Inuit dolls are made out of soapstone and bone, materials common to the people of northern Alaska, Greenland and northern Canada. Many are clothed with animal fur or skin. Their clothing articulates the traditional style of dress necessary to survive cold winters, wind, and snow. Dolls could have been gifts to young Inuit girls, to be used as teaching devices and passing down of culture. With these dolls, young girls learn various skills necessary for their survival such as skin preparation, cutting and sewing, proper use of materials, designs and significance of symbols in their cultures. Inuit dolls were enjoyed by both young and old Inuit individuals and give an excellent insight into Inuit culture.

==History==
The earliest found dolls were made by Inuit living in Brooman Point Village, on Bathurst Island in what is now Nunavut, over 2,000 years ago.
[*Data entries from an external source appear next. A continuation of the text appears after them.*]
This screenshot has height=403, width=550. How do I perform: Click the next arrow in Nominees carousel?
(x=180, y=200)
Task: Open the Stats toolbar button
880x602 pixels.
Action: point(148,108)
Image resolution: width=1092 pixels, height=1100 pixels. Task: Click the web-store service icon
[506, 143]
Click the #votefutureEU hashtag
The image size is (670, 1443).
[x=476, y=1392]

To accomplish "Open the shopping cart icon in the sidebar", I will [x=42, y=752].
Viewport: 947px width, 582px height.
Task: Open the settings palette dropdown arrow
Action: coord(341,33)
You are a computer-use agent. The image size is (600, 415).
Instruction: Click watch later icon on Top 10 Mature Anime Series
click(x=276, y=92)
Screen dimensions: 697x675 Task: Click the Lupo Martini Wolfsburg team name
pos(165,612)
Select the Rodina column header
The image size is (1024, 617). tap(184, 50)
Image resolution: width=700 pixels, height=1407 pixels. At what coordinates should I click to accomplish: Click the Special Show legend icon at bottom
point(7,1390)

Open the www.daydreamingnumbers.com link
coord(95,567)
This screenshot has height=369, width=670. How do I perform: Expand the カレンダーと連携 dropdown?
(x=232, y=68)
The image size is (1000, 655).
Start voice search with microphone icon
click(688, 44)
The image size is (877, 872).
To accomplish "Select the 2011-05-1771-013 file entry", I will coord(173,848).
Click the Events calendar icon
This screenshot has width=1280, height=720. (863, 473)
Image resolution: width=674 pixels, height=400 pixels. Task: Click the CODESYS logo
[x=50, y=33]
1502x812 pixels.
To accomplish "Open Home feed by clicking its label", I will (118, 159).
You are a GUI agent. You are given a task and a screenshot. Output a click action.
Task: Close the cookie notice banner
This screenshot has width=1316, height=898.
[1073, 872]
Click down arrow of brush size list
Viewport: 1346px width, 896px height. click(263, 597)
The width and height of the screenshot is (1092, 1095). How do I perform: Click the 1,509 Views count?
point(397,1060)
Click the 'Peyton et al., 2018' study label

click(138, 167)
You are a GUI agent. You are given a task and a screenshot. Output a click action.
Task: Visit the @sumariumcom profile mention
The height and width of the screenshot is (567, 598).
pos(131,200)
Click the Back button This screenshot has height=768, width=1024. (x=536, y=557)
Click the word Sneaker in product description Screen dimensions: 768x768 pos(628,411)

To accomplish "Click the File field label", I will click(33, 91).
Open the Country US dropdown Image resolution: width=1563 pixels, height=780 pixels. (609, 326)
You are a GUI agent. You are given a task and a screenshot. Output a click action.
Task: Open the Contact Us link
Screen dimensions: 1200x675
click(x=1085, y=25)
Since the migration of humans over the land bridge, known as Beringia in the Bering Strait, these dolls were common in Inuit culture. While the history of creating these dolls are unknown, the tradition may have started over 1,000 years ago. There are at least two different types of Inuit dolls from the Canadian region, play dolls and collector's dolls.

===Play dolls===

Traditionally by the age of ten, Inuit girls were taught by their mothers how the clothe a family. This is mainly taught by learning to sew and making their own dolls with removable clothing. They learn about the roles of wives and mothers by playing with these dolls. Once Inuit moved to camps, and later to settlements, children began going to school and started learning different kinds of lessons and experiences. Because of this change in education, play dolls began disappearing and the last generation of Inuit girls to grow up with the play dolls were from the early 1950s.

=== Collector's dolls ===

These dolls were typically made by Inuit for people in the south. Some are owned by museums and others are owned by private collectors and institutions. The collector's dolls were divided into four categories: dolls dressed in traditional fur garments, wearing fabric garments, made by elders from Spence Bay (Taloyoak), and lastly made by the best dollmakers in the same community.

The dolls made by elders are full of energy and imagination. They are sculptures made from fur and fabric. Some are reminders of what the Inuit culture used to be like and others are just fantasy of the imagination the dollmaker. The dolls made by Spence Bay's best dollmakers are full of intense artistry. Dolls could have been made from caribou antler to create a certain texture. Dollmakers could have also used soapstone to create eyes and generate certain emotions and feelings. Dollmakers have also made dolls specifically called packing dolls that generally wear an amauti. Packing dolls refer to dolls that have a parka that is designed with a baby pouch tailored as part of the mother's clothing.